• Directions for this task:
Look for the line containing "[Save New 2026 Forest River RV Cedar Creek 385RK" in the entries below, then print that line and all that follow it exactly.

Stored entries:
· · · · · · ·

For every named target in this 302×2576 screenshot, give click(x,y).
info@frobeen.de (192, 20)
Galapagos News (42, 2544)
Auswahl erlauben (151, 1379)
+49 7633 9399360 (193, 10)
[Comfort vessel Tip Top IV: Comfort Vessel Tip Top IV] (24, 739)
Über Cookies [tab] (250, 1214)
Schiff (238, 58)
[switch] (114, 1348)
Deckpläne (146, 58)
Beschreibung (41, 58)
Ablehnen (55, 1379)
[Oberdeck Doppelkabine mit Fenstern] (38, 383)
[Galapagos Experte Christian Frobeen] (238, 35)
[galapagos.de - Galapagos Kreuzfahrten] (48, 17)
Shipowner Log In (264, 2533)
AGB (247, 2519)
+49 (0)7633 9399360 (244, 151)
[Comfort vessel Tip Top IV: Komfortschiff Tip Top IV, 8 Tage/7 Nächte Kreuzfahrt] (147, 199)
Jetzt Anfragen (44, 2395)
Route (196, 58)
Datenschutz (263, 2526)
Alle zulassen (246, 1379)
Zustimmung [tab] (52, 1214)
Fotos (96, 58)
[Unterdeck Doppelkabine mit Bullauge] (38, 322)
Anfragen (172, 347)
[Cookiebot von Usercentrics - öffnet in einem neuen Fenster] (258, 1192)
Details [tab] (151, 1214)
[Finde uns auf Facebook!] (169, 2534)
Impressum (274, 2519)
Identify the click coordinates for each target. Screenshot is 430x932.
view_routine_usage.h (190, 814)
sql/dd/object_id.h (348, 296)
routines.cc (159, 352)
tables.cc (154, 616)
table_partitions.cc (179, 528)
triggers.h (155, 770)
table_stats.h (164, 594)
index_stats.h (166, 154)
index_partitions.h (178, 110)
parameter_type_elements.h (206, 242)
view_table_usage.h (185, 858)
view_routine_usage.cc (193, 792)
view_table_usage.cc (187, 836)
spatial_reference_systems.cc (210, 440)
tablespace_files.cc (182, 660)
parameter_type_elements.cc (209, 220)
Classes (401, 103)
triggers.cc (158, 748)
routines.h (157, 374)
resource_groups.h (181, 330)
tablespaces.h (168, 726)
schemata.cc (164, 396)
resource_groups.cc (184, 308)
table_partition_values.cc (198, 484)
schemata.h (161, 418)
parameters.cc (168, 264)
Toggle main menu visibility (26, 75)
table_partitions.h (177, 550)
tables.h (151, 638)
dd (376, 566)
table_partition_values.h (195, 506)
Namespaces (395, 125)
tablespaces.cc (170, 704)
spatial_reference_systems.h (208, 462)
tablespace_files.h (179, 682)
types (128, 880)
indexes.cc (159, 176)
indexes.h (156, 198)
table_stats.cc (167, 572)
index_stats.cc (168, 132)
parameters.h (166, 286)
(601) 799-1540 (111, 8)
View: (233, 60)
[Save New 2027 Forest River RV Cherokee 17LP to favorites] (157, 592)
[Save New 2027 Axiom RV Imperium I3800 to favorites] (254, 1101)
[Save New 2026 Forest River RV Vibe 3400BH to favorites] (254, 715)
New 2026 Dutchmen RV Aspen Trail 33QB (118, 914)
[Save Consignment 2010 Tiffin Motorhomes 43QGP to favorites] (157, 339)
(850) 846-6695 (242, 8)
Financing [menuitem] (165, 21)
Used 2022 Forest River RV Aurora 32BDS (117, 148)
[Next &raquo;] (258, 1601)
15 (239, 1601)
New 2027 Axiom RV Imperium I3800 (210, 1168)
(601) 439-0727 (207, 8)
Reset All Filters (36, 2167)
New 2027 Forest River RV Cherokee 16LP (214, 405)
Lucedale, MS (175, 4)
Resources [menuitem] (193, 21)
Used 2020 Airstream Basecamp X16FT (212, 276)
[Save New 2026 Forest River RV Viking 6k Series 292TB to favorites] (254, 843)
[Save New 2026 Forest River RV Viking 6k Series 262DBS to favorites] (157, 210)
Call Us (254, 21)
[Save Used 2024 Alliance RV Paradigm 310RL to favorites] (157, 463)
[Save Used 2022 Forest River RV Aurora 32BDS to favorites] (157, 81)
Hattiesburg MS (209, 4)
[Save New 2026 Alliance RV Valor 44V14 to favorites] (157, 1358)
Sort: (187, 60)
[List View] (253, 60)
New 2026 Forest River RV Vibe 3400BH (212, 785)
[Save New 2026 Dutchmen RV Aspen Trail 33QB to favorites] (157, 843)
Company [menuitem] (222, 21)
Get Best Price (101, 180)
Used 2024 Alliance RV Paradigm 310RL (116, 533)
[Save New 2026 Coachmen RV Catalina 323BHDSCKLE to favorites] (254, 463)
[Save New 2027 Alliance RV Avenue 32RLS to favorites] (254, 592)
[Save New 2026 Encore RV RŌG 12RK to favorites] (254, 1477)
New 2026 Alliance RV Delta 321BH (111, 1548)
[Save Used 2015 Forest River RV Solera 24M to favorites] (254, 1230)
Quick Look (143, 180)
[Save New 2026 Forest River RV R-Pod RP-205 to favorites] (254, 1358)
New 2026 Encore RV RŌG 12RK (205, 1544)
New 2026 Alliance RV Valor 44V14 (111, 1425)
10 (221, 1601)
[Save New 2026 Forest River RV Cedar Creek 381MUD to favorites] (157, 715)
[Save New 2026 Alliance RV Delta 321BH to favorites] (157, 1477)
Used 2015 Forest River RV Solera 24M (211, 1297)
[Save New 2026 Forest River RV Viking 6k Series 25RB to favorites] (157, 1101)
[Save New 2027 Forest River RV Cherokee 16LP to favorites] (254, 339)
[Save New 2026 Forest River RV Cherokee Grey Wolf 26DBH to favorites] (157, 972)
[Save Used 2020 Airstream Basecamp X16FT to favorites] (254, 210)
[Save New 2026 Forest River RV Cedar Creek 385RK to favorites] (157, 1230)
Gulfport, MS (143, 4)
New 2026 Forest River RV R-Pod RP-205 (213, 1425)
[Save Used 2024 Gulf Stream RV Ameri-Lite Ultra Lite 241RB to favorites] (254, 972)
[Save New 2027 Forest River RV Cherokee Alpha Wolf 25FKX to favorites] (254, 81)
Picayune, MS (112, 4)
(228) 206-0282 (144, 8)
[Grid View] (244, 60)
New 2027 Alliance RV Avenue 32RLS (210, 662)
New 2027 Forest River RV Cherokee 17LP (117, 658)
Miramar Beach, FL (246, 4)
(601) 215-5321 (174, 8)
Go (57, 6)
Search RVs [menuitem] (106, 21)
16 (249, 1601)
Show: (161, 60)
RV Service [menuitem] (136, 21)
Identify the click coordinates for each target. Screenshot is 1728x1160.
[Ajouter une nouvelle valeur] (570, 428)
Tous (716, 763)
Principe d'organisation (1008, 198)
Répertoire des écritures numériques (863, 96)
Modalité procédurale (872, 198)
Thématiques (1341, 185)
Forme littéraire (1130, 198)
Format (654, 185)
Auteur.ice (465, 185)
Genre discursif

· · · · · · ·

• Answer to the exercise:
[Save New 2026 Forest River RV Cedar Creek 385RK to favorites] (157, 1230)
Gulfport, MS (143, 4)
New 2026 Forest River RV R-Pod RP-205 (213, 1425)
[Save Used 2024 Gulf Stream RV Ameri-Lite Ultra Lite 241RB to favorites] (254, 972)
[Save New 2027 Forest River RV Cherokee Alpha Wolf 25FKX to favorites] (254, 81)
Picayune, MS (112, 4)
(228) 206-0282 (144, 8)
[Grid View] (244, 60)
New 2027 Alliance RV Avenue 32RLS (210, 662)
New 2027 Forest River RV Cherokee 17LP (117, 658)
Miramar Beach, FL (246, 4)
(601) 215-5321 (174, 8)
Go (57, 6)
Search RVs [menuitem] (106, 21)
16 (249, 1601)
Show: (161, 60)
RV Service [menuitem] (136, 21)
Identify the click coordinates for each target. Screenshot is 1728x1160.
[Ajouter une nouvelle valeur] (570, 428)
Tous (716, 763)
Principe d'organisation (1008, 198)
Répertoire des écritures numériques (863, 96)
Modalité procédurale (872, 198)
Thématiques (1341, 185)
Forme littéraire (1130, 198)
Format (654, 185)
Auteur.ice (465, 185)
Genre discursif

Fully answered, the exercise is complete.